When you have a metal band that records guitar tracks, and then chops every single note apart and doubles the speed — and when that band leaves their audience in the dark regarding those manipulations — then we all feel that clearly a line is crossed. The line is crossed when you use digital technology to a degree where you cannot reproduce it live, whilst still performing live and faking to be able to play it. It wasn’t until I saw that video of Lucas playing along, or let’s call it faking along, to the sounds of Guitar Pro that I started questioning their integrity. When you don’t tell your fans about the use of manipulative ways to create your art, and when you make them believe that your performance was done in real-time, when it was not, then you deserve the Milli Vanilli shit-storm you will get when truth unfolds.

Is this band really guilty of this? Maybe he just didn’t have an amp at hand when he did that video, who knows. As a matter of fact, we are still not sure, and we will not be until the day when he will eventually post a video of himself playing that same song with the sound of a real amp. And even then, in theory he could still hire someone else to play it who would stand 5 feet away from him and not be on the video, while he himself would fake along to that.

Aside from the quite hilarious debate about the authenticity of Nintendo-style home videos, the real question is: is it even possible to deceive an audience of a couple of hundred people, every night of a tour, by faking along to playback tracks? The video shows that he can obviously play guitar, and maybe his playing is not as clean or as tight as the Guitar Pro sounds you hear on that video.

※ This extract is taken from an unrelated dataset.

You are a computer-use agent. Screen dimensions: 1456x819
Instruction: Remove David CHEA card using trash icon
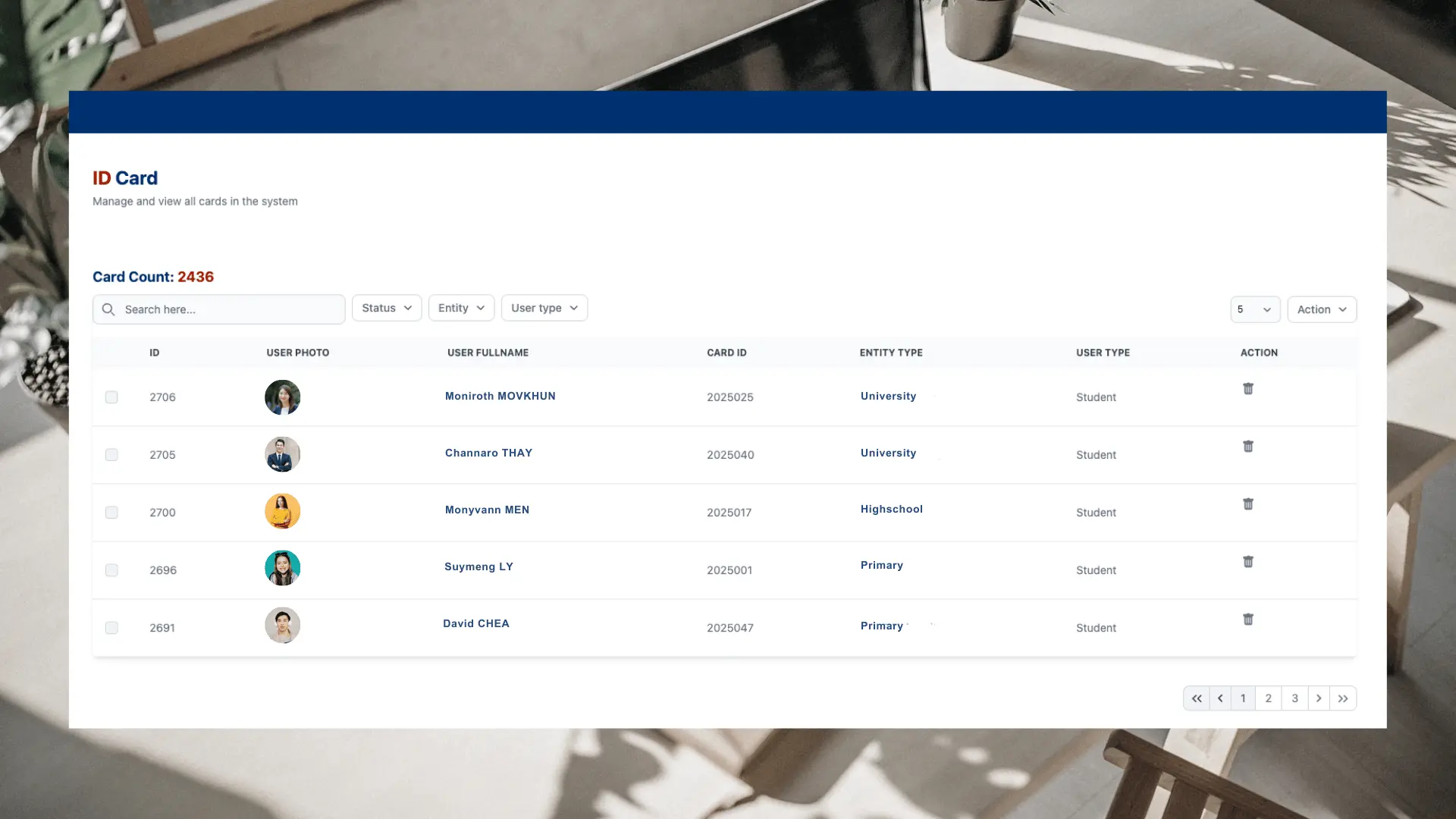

But that would only be desirable, because nobody wants to listen to guitars that are so perfect and clean that they sound like a Nintendo game, right? Is his actual live-playing so sloppy that all that comes out of his amp is random noise? If that was the case then I think the fans, even the non-musicians among them, would eventually notice. People can tell when a band is good on record but chronically sucks live. Our scene usually rids itself naturally of these cases. I have seen Rings Of Saturn live a few times, but I leave it up to others to make their own judgment.

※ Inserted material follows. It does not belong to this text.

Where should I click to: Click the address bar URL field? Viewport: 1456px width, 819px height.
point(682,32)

The question behind all this is: in what shitty age do we live, where the paradigm for guitar players has become to play as fast as possible? We seem to have reached a point, at least in a certain niche of metal which is becoming more and more popular, where it is no longer the quality of the music that matters; not its emotional saturation, not its intensity, not its dynamics and attitude of performance… but simply speed.

Metal has become competitive sports – and for the players who cannot live up to the standards set forth in these nerdy olympics of metal, this means that they will no longer get recognition. Naturally, this leads to doping: manipulating your performance in order to persist, or to stand out. And this is what Rings Of Saturn have now been found guilty of: doping.

Personally I don’t enjoy watching a lot of those olympic disciplines. I don’t care if some guy runs 2000 meters in 0.02 seconds less than his follower. I find other disciplines of sport more exciting. I like the drama involved in a basketball or a soccer game; the tension between the players within one team; the beauty of certain moves; the ugliness of fights, rivalry and personal struggles… and this is why I find bands like Crowbar or Old Man Gloom or Terra Tenebrosa much more exciting than a band like Rings of Saturn in the first place. There is too much ‘tech’ in metal these days, and when the ‘tech’ is no longer just a means, but an end in itself, then things like Rings of Saturn happen, and we lose everything we have always loved about metal ever since we got into it.